When you reach the line containing "Instagram (69, 2511)" in the entries below, start writing out each line exactly, and stop after the line containing "בית (716, 376)".
INPUT section start
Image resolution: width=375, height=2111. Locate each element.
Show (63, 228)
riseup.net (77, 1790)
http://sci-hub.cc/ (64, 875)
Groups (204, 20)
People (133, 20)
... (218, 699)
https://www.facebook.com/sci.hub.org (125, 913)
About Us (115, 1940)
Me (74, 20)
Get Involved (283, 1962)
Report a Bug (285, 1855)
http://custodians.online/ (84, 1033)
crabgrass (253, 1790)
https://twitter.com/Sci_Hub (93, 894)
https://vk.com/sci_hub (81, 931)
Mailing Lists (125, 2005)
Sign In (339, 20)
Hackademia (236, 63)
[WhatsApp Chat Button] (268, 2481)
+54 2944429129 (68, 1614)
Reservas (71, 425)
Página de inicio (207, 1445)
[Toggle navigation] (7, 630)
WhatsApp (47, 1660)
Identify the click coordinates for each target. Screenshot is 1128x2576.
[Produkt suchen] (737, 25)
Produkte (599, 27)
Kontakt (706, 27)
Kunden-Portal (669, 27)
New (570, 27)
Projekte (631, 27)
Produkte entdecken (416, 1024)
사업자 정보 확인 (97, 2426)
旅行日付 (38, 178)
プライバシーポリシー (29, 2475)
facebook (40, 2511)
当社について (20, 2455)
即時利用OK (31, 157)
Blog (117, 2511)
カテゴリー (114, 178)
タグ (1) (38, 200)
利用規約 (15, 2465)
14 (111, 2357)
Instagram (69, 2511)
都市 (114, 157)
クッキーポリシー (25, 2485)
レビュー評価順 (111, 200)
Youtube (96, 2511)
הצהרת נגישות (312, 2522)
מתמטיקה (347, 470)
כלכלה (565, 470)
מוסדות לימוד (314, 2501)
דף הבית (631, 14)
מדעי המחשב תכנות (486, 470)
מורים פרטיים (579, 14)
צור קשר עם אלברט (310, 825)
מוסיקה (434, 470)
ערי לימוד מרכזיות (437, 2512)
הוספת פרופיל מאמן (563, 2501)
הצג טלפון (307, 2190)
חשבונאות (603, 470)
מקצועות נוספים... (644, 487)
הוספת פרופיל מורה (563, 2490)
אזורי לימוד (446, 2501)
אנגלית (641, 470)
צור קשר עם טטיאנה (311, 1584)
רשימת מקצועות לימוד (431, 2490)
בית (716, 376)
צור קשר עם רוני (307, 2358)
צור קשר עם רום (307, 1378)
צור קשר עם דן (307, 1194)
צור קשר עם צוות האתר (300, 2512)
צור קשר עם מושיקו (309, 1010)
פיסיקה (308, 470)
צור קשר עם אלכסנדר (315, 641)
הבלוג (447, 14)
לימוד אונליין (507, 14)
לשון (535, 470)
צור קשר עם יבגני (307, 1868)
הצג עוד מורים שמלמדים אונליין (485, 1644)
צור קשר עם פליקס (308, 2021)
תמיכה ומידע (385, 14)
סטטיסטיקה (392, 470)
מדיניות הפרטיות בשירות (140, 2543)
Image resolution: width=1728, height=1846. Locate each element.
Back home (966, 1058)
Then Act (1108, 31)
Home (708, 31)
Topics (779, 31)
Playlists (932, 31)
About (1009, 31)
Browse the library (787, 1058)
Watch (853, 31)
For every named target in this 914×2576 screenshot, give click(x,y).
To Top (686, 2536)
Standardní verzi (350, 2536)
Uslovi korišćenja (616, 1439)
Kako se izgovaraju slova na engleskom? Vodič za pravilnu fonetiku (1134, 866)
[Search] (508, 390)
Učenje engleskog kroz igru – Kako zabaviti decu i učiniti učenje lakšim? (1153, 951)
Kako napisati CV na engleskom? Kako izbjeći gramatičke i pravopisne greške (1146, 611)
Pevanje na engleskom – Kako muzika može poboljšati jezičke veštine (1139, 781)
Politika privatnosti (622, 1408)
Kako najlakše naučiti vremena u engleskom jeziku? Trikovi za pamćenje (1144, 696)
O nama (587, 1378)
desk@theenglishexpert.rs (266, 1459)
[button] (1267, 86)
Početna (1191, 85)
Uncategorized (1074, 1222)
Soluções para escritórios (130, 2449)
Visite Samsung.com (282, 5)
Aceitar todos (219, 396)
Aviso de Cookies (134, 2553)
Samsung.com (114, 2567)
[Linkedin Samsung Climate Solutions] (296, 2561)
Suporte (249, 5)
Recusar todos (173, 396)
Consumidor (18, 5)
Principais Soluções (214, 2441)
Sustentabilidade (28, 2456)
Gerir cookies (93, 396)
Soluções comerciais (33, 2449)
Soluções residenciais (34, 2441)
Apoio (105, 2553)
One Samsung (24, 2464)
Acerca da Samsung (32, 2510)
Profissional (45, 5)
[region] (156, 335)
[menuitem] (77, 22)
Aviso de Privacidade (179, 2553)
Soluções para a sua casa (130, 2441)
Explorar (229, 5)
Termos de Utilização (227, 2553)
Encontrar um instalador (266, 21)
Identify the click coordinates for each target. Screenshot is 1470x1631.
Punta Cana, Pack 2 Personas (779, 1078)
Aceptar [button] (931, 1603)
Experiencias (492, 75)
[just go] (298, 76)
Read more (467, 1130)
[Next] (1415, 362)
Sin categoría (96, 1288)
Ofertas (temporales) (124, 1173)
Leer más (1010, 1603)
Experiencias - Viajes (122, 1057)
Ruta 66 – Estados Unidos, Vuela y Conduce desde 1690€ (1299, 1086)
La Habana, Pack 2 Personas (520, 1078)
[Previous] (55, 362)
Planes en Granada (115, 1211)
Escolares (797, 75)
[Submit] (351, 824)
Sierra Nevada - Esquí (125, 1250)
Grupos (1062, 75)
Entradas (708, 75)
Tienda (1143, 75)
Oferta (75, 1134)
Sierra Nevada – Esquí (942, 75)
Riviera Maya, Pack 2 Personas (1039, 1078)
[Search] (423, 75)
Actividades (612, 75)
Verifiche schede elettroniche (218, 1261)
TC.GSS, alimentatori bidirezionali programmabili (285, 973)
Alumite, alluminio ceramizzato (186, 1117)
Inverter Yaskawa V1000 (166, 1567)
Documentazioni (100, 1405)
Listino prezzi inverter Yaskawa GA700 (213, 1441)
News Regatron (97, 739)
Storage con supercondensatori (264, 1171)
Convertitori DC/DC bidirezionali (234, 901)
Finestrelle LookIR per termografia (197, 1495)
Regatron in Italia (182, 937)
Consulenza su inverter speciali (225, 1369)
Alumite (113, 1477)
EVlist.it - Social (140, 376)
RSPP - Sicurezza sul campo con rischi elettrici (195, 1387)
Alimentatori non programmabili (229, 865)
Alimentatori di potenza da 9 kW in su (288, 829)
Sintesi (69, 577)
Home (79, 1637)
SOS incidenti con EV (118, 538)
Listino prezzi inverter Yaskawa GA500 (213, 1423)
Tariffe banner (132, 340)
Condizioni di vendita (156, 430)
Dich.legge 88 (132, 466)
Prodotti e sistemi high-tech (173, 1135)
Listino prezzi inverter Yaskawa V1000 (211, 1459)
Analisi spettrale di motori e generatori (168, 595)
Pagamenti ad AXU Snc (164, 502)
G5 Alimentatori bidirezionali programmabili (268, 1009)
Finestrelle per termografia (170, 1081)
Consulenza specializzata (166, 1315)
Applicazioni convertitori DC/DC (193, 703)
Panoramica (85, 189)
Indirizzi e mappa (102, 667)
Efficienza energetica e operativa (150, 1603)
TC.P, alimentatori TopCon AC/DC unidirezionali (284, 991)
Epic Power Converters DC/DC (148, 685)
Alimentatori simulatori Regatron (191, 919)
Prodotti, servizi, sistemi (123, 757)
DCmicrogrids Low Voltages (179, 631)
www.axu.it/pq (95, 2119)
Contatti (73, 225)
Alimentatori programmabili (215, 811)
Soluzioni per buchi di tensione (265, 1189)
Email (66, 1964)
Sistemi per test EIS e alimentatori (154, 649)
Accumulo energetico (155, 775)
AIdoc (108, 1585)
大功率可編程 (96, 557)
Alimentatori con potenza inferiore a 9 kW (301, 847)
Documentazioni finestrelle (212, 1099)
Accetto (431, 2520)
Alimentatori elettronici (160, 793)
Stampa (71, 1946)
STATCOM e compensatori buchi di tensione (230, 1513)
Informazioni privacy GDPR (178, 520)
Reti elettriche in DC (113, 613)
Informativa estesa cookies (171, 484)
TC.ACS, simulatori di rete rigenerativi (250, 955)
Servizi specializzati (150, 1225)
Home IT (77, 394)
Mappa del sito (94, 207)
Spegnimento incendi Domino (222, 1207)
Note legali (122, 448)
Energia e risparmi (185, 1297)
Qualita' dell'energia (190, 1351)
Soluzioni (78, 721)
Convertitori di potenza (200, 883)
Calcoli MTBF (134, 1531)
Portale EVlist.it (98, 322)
INPUT section end
*OUTPUT BELOW:*
Instagram (69, 2511)
都市 (114, 157)
クッキーポリシー (25, 2485)
レビュー評価順 (111, 200)
Youtube (96, 2511)
הצהרת נגישות (312, 2522)
מתמטיקה (347, 470)
כלכלה (565, 470)
מוסדות לימוד (314, 2501)
דף הבית (631, 14)
מדעי המחשב תכנות (486, 470)
מורים פרטיים (579, 14)
צור קשר עם אלברט (310, 825)
מוסיקה (434, 470)
ערי לימוד מרכזיות (437, 2512)
הוספת פרופיל מאמן (563, 2501)
הצג טלפון (307, 2190)
חשבונאות (603, 470)
מקצועות נוספים... (644, 487)
הוספת פרופיל מורה (563, 2490)
אזורי לימוד (446, 2501)
אנגלית (641, 470)
צור קשר עם טטיאנה (311, 1584)
רשימת מקצועות לימוד (431, 2490)
בית (716, 376)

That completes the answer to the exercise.